Folha de S. Paulo


A isca de Mantega para as multinacionais

Nesta semana, finalmente foi divulgada a nova lei sobre a tributação de lucros no exterior e o programa de refinanciamento das dívidas bilionárias das multinacionais verde-amarelas. O tema é tão polêmico que, mesmo após meses de negociação com as maiores empresas do país, o pacote trouxe surpresas. O governo deu com uma mão e tirou com a outra.

Interessado em arrecadar o máximo possível para tentar cumprir a meta de superávit fiscal, o ministério da Fazenda melhorou ainda mais as condições do Refis, que já estavam sendo consideradas boas pelos empresários nas primeiras versões. O débito vai ser parcelado em 180 meses (15 anos!), com uma redução de 50% nos juros. Difícil encontrar um credor tão camarada.

Mas as regras para a tributação dos lucros no exterior a partir de agora, que é o realmente importa para a internacionalização das empresas brasileiras, vieram piores que o anunciado semanas antes.

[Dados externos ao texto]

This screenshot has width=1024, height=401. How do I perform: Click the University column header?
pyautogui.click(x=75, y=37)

Em coletiva de imprensa, os técnicos do governo informaram que as empresas teriam oito anos para trazer seu lucro para o Brasil e pagariam 82,5% do imposto devido no último ano. O texto da medida provisória 627 é bem diferente. Serão cinco anos para pagar o imposto, sendo 25% do total no primeiro ano.

A percepção do empresariado é que o clima pesou por conta da saída de Caio Marcos Cândido, subsecretário de Fiscalização da Receita Federal, que deixou o cargo reclamando de "ingerência externa" em e-mail aos funcionários do órgão. O fisco é sempre discreto e essa lavação de roupa suja em público é rara.

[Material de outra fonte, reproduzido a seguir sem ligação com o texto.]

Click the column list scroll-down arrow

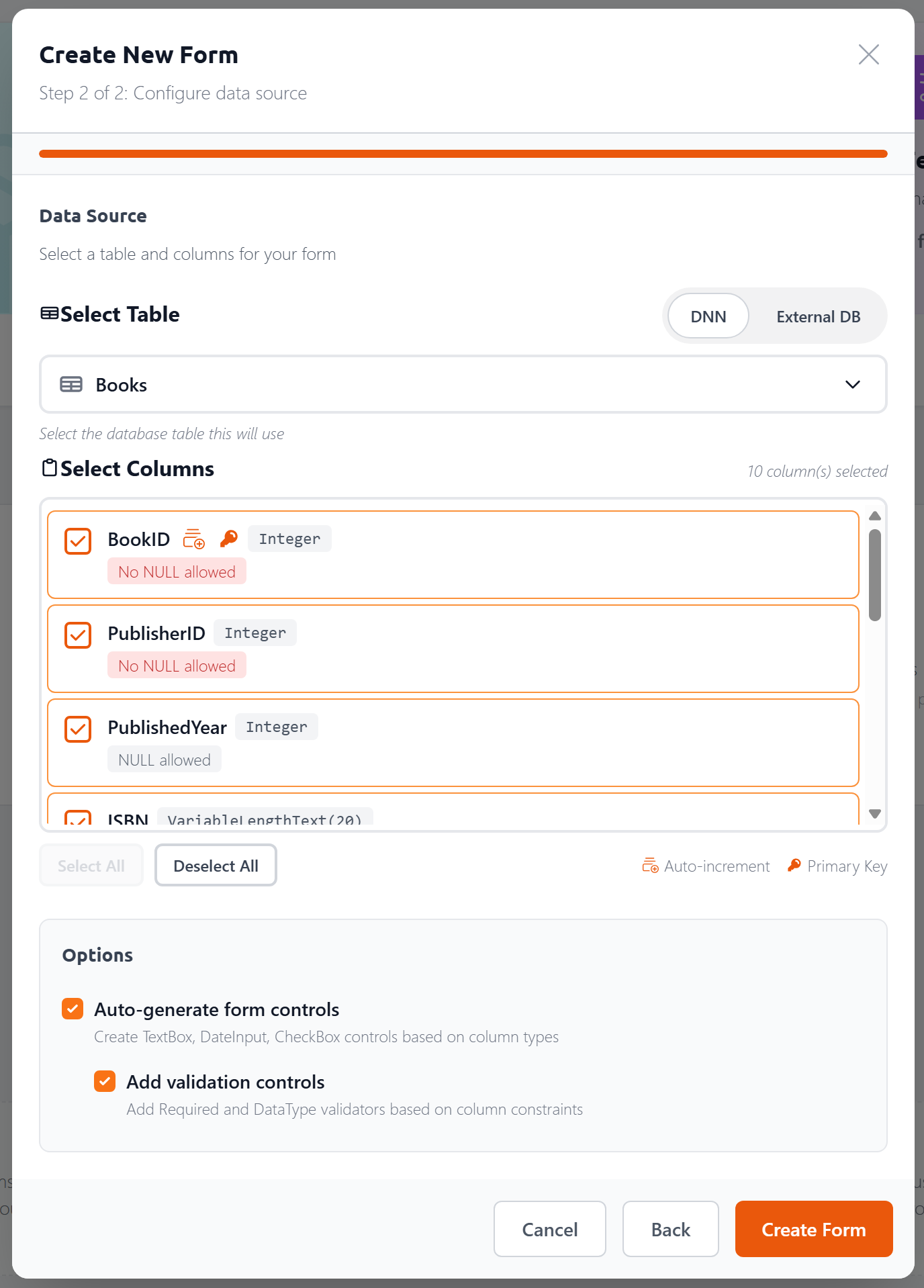pyautogui.click(x=875, y=813)
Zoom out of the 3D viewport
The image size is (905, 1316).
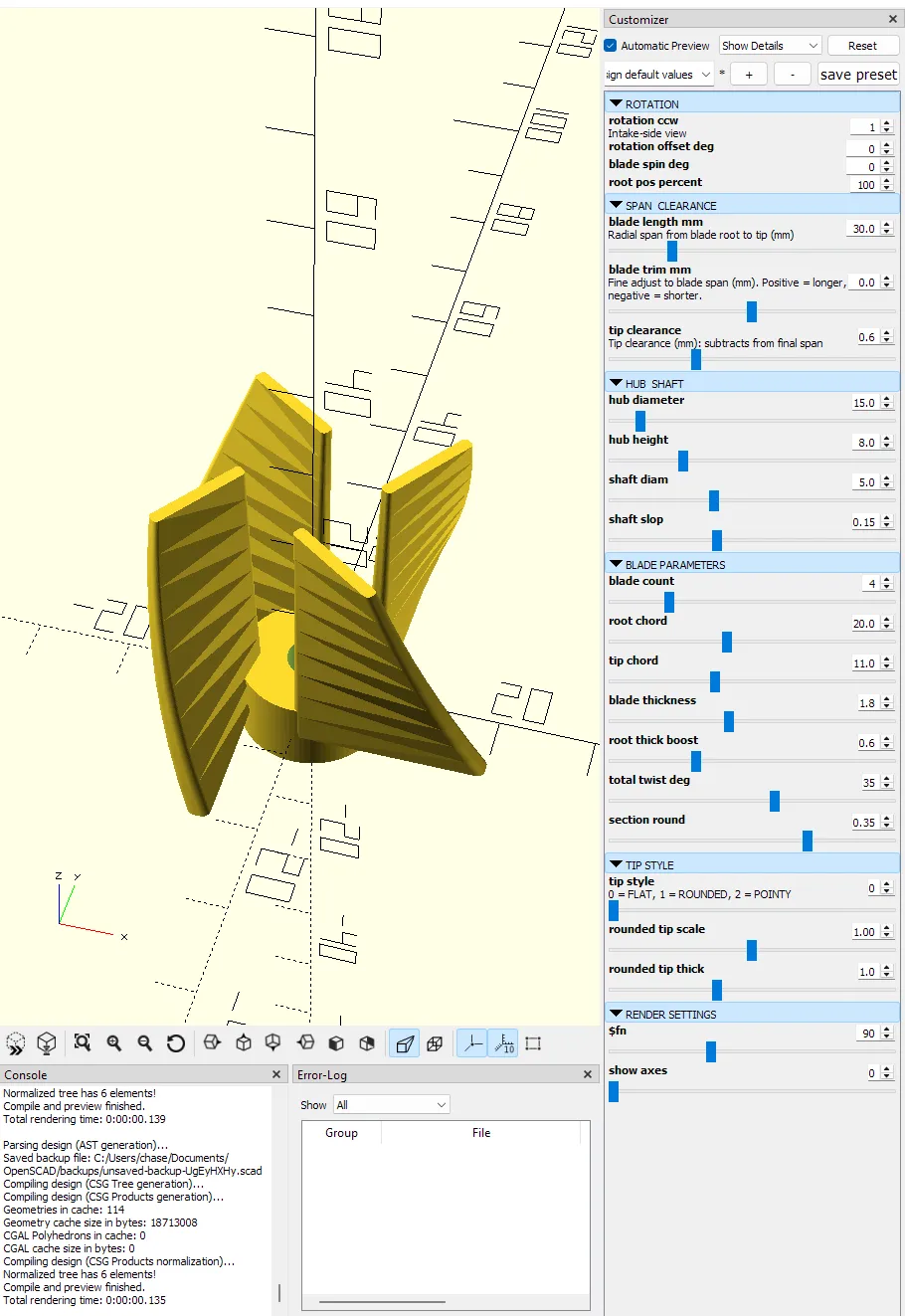pyautogui.click(x=145, y=1042)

As novas regras sobre a tributação de lucros no exterior atrasaram, deixando os empresários inquietos e já esperando alguma novidade. O assunto é muito delicado, porque envolve multas que somam R$ 70 bilhões contra as maiores empresas brasileiras, como Vale e Petrobras puxando a fila.

Não dá para negar que a MP 627 é um avanço em relação ao sistema que funciona hoje, embora não tenha conseguido atender a todos. A principal vitória do setor privado é que o governo aceitou a tese da "consolidação" dos resultados no exterior - as empresas criam uma holding e compensam lucros e prejuízos, pagando imposto apenas sobre o resultado final.

Para as empresas, o maior problema é que os acordos internacionais para evitar a bitributação, que estabelecem que os impostos só devem ser pagos em um país, vão continuar sendo ignorados. Por exemplo: se a empresa pagar 10% de imposto lá fora, vai ter que recolher a diferença para os 34% cobrados no Brasil ao trazer o lucro para cá, mesmo que sua holding esteja protegida por um acordo.

As empresas argumentam que a medida desincentiva o investimento em países que cobram impostos baixos, porque "exporta" o custo Brasil, reduzindo a competitividade das multinacionais brasileiras em relação aos seus concorrentes

A Receita tem razão de olhar com lupa esse assunto, porque algumas companhias vinham criando empresas de papel lá fora, apenas para fugir do imposto. A questão é que não dá para ignorar tratados internacionais assinados pelo país ou perder de vista à importância da internacionalização, que ajuda a tornar as companhias mais inovadoras e competitivas.

O mais interessante dessa história é que o ministro Guido Mantega transformou o Refis em uma encruzilhada para as empresas. As condições para o pagamento de multas tão pesadas são muito atrativas para que as companhias corram o risco de aguardar uma decisão na Justiça sobre os processos que estão em curso. Ao mesmo tempo, aderir ao Refis significa concordar com a tese jurídica do Fisco e onerar suas operações no futuro.

Ainda é uma incógnita se as empresas vão ou não aderir, mas não é difícil que muitas mordam a isca.